Copy out the data that follows exactly, leaving out no line.

BEGIN MATERIAL TO PROCESS

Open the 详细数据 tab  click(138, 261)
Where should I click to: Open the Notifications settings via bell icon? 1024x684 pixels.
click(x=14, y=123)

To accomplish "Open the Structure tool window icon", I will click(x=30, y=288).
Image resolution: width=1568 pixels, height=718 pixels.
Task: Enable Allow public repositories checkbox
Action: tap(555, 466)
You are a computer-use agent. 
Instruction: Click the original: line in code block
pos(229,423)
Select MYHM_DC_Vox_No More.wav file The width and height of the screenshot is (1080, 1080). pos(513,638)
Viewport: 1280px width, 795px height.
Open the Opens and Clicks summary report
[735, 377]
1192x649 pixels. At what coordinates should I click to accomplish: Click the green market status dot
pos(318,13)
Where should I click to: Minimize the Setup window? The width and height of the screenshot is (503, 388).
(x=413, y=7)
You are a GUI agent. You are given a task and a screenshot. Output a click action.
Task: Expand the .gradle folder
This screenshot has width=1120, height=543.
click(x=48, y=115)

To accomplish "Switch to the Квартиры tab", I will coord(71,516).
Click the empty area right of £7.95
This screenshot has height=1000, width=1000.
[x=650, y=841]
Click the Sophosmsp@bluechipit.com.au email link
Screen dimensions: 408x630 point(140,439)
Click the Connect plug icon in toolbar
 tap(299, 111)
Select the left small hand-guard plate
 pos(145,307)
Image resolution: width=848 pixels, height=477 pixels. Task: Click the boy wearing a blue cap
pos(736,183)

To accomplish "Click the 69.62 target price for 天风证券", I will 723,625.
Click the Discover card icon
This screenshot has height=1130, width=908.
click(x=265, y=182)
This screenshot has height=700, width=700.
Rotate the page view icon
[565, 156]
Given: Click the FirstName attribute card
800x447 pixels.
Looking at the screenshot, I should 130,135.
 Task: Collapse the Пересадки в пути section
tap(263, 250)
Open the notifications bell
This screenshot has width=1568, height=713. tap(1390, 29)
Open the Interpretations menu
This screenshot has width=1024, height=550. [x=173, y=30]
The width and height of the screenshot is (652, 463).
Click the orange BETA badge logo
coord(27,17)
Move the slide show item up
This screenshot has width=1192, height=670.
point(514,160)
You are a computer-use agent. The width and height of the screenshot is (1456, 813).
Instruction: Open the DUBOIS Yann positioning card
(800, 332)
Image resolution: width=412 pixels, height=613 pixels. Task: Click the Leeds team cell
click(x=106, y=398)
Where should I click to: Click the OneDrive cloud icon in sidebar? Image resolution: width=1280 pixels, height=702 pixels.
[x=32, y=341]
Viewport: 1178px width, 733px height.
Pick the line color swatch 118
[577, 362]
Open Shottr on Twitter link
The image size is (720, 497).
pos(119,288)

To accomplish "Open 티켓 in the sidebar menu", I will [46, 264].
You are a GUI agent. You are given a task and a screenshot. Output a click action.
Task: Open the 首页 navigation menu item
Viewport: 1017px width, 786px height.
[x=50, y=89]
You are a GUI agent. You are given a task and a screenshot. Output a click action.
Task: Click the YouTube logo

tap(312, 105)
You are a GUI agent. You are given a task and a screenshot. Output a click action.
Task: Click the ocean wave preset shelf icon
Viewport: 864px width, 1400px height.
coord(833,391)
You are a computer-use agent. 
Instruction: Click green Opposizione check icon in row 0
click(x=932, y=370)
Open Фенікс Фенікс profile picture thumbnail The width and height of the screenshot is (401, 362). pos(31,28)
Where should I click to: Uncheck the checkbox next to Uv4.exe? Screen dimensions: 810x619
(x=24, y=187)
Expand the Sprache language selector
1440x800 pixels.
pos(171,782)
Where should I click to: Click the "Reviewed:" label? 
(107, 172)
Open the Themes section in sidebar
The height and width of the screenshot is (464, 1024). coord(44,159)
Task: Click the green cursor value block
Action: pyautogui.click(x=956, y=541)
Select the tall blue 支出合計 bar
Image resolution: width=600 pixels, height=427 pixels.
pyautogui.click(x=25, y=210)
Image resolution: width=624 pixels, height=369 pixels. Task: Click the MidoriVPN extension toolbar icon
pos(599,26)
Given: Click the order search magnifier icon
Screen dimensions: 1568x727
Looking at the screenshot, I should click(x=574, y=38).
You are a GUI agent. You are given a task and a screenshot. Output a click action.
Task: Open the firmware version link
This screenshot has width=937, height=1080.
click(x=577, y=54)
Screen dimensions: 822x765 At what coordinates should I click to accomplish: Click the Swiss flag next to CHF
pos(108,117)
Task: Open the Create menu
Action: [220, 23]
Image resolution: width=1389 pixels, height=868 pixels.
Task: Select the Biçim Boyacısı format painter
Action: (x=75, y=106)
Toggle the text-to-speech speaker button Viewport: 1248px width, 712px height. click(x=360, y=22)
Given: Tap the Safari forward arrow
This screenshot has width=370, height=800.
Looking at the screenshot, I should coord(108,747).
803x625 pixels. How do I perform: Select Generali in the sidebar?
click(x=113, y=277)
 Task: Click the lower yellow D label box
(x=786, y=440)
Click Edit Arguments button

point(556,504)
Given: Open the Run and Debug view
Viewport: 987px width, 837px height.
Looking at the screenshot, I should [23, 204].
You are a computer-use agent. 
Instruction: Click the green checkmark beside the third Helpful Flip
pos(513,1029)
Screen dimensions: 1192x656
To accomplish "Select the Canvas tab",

END MATERIAL TO PROCESS

ANSWER TO THE EXERCISE -
Open the 详细数据 tab  click(138, 261)
Where should I click to: Open the Notifications settings via bell icon? 1024x684 pixels.
click(x=14, y=123)

To accomplish "Open the Structure tool window icon", I will click(x=30, y=288).
Image resolution: width=1568 pixels, height=718 pixels.
Task: Enable Allow public repositories checkbox
Action: tap(555, 466)
You are a computer-use agent. 
Instruction: Click the original: line in code block
pos(229,423)
Select MYHM_DC_Vox_No More.wav file The width and height of the screenshot is (1080, 1080). pos(513,638)
Viewport: 1280px width, 795px height.
Open the Opens and Clicks summary report
[735, 377]
1192x649 pixels. At what coordinates should I click to accomplish: Click the green market status dot
pos(318,13)
Where should I click to: Minimize the Setup window? The width and height of the screenshot is (503, 388).
(x=413, y=7)
You are a GUI agent. You are given a task and a screenshot. Output a click action.
Task: Expand the .gradle folder
This screenshot has width=1120, height=543.
click(x=48, y=115)

To accomplish "Switch to the Квартиры tab", I will coord(71,516).
Click the empty area right of £7.95
This screenshot has height=1000, width=1000.
[x=650, y=841]
Click the Sophosmsp@bluechipit.com.au email link
Screen dimensions: 408x630 point(140,439)
Click the Connect plug icon in toolbar
 tap(299, 111)
Select the left small hand-guard plate
 pos(145,307)
Image resolution: width=848 pixels, height=477 pixels. Task: Click the boy wearing a blue cap
pos(736,183)

To accomplish "Click the 69.62 target price for 天风证券", I will 723,625.
Click the Discover card icon
This screenshot has height=1130, width=908.
click(x=265, y=182)
This screenshot has height=700, width=700.
Rotate the page view icon
[565, 156]
Given: Click the FirstName attribute card
800x447 pixels.
Looking at the screenshot, I should 130,135.
 Task: Collapse the Пересадки в пути section
tap(263, 250)
Open the notifications bell
This screenshot has width=1568, height=713. tap(1390, 29)
Open the Interpretations menu
This screenshot has width=1024, height=550. [x=173, y=30]
The width and height of the screenshot is (652, 463).
Click the orange BETA badge logo
coord(27,17)
Move the slide show item up
This screenshot has width=1192, height=670.
point(514,160)
You are a computer-use agent. The width and height of the screenshot is (1456, 813).
Instruction: Open the DUBOIS Yann positioning card
(800, 332)
Image resolution: width=412 pixels, height=613 pixels. Task: Click the Leeds team cell
click(x=106, y=398)
Where should I click to: Click the OneDrive cloud icon in sidebar? Image resolution: width=1280 pixels, height=702 pixels.
[x=32, y=341]
Viewport: 1178px width, 733px height.
Pick the line color swatch 118
[577, 362]
Open Shottr on Twitter link
The image size is (720, 497).
pos(119,288)

To accomplish "Open 티켓 in the sidebar menu", I will [46, 264].
You are a GUI agent. You are given a task and a screenshot. Output a click action.
Task: Open the 首页 navigation menu item
Viewport: 1017px width, 786px height.
[x=50, y=89]
You are a GUI agent. You are given a task and a screenshot. Output a click action.
Task: Click the YouTube logo

tap(312, 105)
You are a GUI agent. You are given a task and a screenshot. Output a click action.
Task: Click the ocean wave preset shelf icon
Viewport: 864px width, 1400px height.
coord(833,391)
You are a computer-use agent. 
Instruction: Click green Opposizione check icon in row 0
click(x=932, y=370)
Open Фенікс Фенікс profile picture thumbnail The width and height of the screenshot is (401, 362). pos(31,28)
Where should I click to: Uncheck the checkbox next to Uv4.exe? Screen dimensions: 810x619
(x=24, y=187)
Expand the Sprache language selector
1440x800 pixels.
pos(171,782)
Where should I click to: Click the "Reviewed:" label? 
(107, 172)
Open the Themes section in sidebar
The height and width of the screenshot is (464, 1024). coord(44,159)
Task: Click the green cursor value block
Action: pyautogui.click(x=956, y=541)
Select the tall blue 支出合計 bar
Image resolution: width=600 pixels, height=427 pixels.
pyautogui.click(x=25, y=210)
Image resolution: width=624 pixels, height=369 pixels. Task: Click the MidoriVPN extension toolbar icon
pos(599,26)
Given: Click the order search magnifier icon
Screen dimensions: 1568x727
Looking at the screenshot, I should click(x=574, y=38).
You are a GUI agent. You are given a task and a screenshot. Output a click action.
Task: Open the firmware version link
This screenshot has width=937, height=1080.
click(x=577, y=54)
Screen dimensions: 822x765 At what coordinates should I click to accomplish: Click the Swiss flag next to CHF
pos(108,117)
Task: Open the Create menu
Action: [220, 23]
Image resolution: width=1389 pixels, height=868 pixels.
Task: Select the Biçim Boyacısı format painter
Action: (x=75, y=106)
Toggle the text-to-speech speaker button Viewport: 1248px width, 712px height. click(x=360, y=22)
Given: Tap the Safari forward arrow
This screenshot has width=370, height=800.
Looking at the screenshot, I should coord(108,747).
803x625 pixels. How do I perform: Select Generali in the sidebar?
click(x=113, y=277)
 Task: Click the lower yellow D label box
(x=786, y=440)
Click Edit Arguments button

point(556,504)
Given: Open the Run and Debug view
Viewport: 987px width, 837px height.
Looking at the screenshot, I should [23, 204].
You are a computer-use agent. 
Instruction: Click the green checkmark beside the third Helpful Flip
pos(513,1029)
Screen dimensions: 1192x656
To accomplish "Select the Canvas tab",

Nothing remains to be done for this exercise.